NaV1.9 channels in muscle afferent neurons and axons

The exercise pressor reflex (EPR) is activated by muscle contractions to increase heart rate and blood pressure during exercise. While this reflex is beneficial in healthy individuals, the reflex activity is exaggerated in patients with cardiovascular disease, which is associated with increased mortality. Group III and IV afferents mediate the EPR and have been shown to express both tetrodotoxin-sensitive (TTX-S, Na V 1.6, and Na V 1.7) and -resistant (TTX-R, Na V 1.8, and Na V 1.9) voltage-gated sodium (Na V ) channels, but Na V 1.9 current has not yet been demonstrated. Using a F − -containing internal solution, we found a Na V current in muscle afferent neurons that activates at around −70 mV with slow activation and inactivation kinetics, as expected from Na V 1.9 current. However, this current ran down with time, which resulted, at least in part, from increased steady-state inactivation since it was slowed by both holding potential hyperpolarization and a depolarized shift of the gating properties. We further show that, following Na V 1.9 current rundown (internal F − ), application of the Na V 1.8 channel blocker A803467 inhibited significantly more TTX-R current than we had previously observed (internal Cl − ), which suggests that Na V 1.9 current did not rundown with that internal solution. Using immunohistochemistry, we found that the majority of group IV somata and axons were Na V 1.9 positive. The majority of small diameter myelinated afferent somata (putative group III) were also Na V 1.9 positive, but myelinated muscle afferent axons were rarely labeled.

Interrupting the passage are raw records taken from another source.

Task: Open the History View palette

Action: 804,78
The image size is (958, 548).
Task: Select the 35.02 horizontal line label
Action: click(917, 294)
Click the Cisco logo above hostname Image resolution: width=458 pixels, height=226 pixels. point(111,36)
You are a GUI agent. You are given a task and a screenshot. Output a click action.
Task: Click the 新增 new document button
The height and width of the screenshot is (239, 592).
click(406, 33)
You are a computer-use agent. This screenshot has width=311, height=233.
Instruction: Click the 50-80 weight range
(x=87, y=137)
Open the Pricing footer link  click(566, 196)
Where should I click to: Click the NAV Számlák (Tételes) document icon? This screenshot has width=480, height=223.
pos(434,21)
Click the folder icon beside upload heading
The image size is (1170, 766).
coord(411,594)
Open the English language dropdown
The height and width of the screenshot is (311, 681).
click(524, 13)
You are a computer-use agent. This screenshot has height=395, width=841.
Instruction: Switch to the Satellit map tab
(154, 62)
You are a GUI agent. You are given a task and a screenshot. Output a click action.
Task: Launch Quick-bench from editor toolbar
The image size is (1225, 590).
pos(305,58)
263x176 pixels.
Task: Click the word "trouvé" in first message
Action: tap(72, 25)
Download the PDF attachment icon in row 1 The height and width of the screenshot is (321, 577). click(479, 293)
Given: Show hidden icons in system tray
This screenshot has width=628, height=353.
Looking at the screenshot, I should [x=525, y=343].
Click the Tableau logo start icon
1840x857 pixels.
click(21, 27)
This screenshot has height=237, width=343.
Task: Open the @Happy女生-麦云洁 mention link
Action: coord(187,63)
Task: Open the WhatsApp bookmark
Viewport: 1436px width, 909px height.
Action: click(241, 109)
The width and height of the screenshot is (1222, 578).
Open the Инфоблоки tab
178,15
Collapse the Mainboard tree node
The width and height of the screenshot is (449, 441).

The presence of Na V 1.9 channels in muscle afferents supports a role for these channels in activation and maintenance of the EPR. NEW & NOTEWORTHY Small diameter muscle afferents signal pain and muscle activity levels. The muscle activity signals drive the cardiovascular system to increase muscle blood flow, but these signals can become exaggerated in cardiovascular disease to exacerbate cardiac damage. The voltage-dependent sodium channel Na V 1.9 plays a unique role in controlling afferent excitability. We show that Na V 1.9 channels are expressed in muscle afferents, which supports these channels as a target for drug development to control hyperactivity of these neurons.